Alibaba has deeply integrated its Qwen AI assistant with Taobao, Alipay, and its travel platform Fliggy, creating a single interface that can shop, book, and pay on your behalf.
From chatbot to checkout
The Qwen App launched as a public beta on November 17 and has already surpassed 100 million monthly active users within roughly two months of going live.
The app integrates with Taobao for real-time food orders, Fliggy for travel bookings, and Alipay for in-chat payments. Users can interact through voice or text, and the AI handles the workflow end-to-end.
There’s also an invite-only Task Assistant beta feature that pushes the concept further. This tool can handle complex multi-step tasks like processing documents or making phone calls.
Alibaba’s approach, which the industry calls “agentic AI,” focuses on autonomous task completion rather than conversational back-and-forth.
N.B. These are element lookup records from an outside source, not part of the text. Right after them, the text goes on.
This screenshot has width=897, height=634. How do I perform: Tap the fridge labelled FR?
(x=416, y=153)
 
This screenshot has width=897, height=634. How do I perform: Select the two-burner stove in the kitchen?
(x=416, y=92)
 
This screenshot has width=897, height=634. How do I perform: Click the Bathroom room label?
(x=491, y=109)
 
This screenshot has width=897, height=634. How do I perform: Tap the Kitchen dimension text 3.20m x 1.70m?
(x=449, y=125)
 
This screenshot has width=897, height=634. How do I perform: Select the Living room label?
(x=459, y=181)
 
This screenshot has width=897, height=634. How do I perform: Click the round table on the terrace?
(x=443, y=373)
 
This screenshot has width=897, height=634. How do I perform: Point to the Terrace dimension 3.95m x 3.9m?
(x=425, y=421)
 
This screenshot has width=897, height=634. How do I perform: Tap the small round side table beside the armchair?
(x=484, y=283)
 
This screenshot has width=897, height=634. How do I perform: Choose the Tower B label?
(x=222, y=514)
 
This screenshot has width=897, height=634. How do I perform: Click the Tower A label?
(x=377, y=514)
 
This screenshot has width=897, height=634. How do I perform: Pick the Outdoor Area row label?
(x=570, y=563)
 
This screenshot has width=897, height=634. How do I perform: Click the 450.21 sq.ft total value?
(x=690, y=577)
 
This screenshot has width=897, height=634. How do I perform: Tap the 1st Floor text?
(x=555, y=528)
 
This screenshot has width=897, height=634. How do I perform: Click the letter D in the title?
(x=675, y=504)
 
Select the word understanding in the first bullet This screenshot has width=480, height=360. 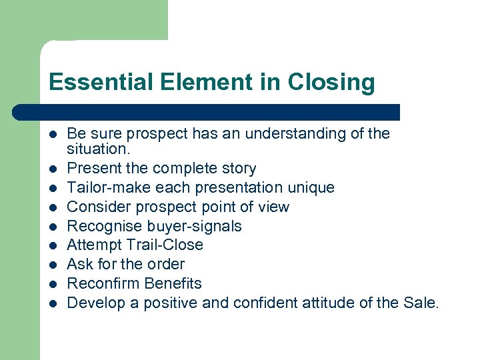(297, 133)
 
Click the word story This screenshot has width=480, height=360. (239, 169)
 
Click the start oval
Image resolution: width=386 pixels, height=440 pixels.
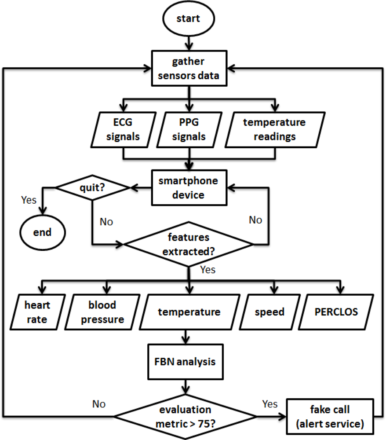click(188, 19)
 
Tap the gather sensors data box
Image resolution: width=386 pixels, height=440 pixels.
click(189, 69)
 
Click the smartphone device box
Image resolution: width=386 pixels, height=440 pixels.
click(189, 188)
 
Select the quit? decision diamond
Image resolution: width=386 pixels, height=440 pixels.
click(92, 188)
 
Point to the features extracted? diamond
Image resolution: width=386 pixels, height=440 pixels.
click(189, 244)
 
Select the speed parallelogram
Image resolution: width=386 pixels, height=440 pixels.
click(269, 312)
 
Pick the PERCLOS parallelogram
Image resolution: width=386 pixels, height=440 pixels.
click(336, 312)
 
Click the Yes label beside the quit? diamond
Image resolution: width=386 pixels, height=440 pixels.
click(29, 200)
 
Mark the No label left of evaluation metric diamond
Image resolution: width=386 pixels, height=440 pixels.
click(99, 403)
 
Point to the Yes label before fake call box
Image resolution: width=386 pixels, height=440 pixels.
click(269, 403)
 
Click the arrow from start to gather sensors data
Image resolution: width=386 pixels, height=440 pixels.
click(189, 43)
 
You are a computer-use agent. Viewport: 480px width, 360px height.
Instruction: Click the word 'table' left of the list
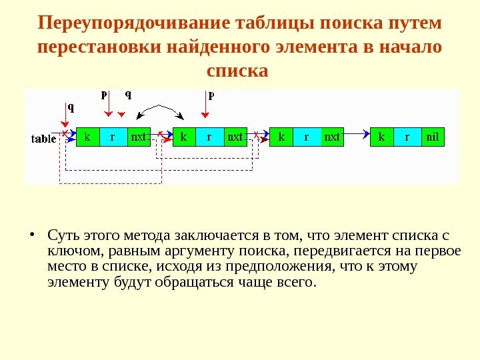45,139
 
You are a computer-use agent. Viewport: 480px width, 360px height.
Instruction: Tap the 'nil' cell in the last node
432,137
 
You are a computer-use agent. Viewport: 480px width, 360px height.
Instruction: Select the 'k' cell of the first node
87,137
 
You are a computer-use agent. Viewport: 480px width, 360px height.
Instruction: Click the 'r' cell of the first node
113,137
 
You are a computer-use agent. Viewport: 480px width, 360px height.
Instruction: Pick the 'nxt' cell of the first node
139,137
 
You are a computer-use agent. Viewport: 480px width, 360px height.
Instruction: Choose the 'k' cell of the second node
184,137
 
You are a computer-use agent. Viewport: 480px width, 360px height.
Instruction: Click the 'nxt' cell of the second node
235,137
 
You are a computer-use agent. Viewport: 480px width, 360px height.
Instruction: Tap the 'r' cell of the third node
307,137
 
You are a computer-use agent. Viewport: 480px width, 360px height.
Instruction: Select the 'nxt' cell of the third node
332,137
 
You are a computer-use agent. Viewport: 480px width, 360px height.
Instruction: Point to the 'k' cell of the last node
382,137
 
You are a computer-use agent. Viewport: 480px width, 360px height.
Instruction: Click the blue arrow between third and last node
357,135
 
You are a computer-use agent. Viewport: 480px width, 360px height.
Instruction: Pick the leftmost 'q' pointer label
71,106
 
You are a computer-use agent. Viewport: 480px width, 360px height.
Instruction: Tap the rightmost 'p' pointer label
211,95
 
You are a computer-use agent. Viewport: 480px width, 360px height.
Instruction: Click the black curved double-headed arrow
159,108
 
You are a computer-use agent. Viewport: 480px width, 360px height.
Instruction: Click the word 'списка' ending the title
238,69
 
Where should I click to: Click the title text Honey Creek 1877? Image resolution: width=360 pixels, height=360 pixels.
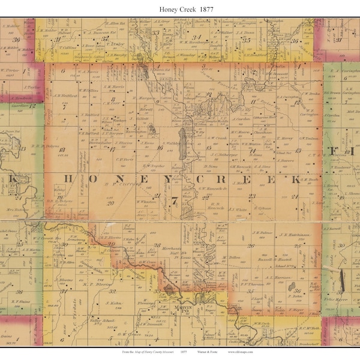pyautogui.click(x=179, y=9)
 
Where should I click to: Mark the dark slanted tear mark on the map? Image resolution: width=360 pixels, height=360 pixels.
pyautogui.click(x=343, y=278)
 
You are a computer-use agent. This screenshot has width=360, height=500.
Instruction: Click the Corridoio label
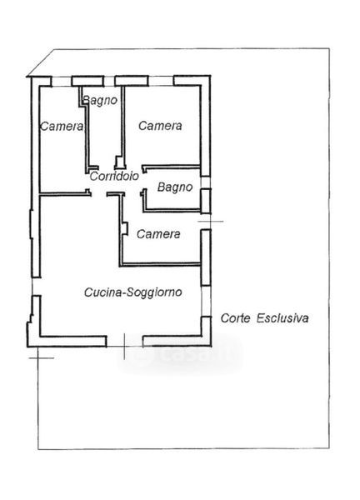click(x=114, y=176)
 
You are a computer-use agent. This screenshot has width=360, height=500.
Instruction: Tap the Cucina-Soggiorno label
click(x=133, y=292)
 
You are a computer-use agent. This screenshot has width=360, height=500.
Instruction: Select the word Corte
click(x=235, y=318)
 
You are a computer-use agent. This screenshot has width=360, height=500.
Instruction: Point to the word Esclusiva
click(x=282, y=318)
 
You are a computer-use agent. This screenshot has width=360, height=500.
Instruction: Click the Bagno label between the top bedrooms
click(x=100, y=101)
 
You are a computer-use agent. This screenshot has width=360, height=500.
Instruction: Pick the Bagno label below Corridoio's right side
click(x=175, y=188)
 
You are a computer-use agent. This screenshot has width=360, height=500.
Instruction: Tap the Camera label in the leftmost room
click(x=62, y=127)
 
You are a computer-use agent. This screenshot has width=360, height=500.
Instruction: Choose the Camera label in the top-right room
click(x=160, y=126)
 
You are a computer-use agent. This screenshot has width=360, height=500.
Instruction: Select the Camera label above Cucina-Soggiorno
click(x=158, y=234)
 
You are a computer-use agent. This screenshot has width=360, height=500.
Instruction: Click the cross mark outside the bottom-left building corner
click(x=38, y=358)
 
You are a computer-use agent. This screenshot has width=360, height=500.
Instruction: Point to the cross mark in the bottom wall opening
click(x=124, y=347)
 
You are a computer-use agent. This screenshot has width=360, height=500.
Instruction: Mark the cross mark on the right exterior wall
click(x=211, y=221)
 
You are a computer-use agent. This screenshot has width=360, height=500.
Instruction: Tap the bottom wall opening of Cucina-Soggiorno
click(x=124, y=341)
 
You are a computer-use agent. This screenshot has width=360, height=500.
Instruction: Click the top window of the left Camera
click(x=62, y=81)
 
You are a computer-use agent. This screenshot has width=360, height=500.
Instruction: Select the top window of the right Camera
click(x=161, y=81)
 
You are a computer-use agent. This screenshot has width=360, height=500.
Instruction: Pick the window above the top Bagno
click(x=109, y=81)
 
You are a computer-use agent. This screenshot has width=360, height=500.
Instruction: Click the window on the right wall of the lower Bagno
click(x=206, y=182)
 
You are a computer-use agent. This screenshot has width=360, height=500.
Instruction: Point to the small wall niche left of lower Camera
click(x=125, y=228)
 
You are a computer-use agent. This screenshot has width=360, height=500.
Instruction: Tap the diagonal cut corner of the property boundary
click(x=41, y=62)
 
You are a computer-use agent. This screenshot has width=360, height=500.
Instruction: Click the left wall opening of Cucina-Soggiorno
click(x=36, y=287)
The AI doesn’t just recommend a hotel. It books the hotel, selects your seat on the flight, and processes the payment.
The $53 billion bet
Alibaba has committed $53 billion to AI investment. Qwen3-Max-Thinking, the reasoning model powering parts of the assistant, has demonstrated superior benchmark results compared to Gemini 3 Pro, particularly in Chinese-language contexts.
Competitive landscape and the global ceiling
ByteDance’s Doubao represents the most direct competitive threat in China’s AI assistant market. What separates Qwen from the pack is the depth of its commerce integration and a low-fee structure for transactions processed through Qwen.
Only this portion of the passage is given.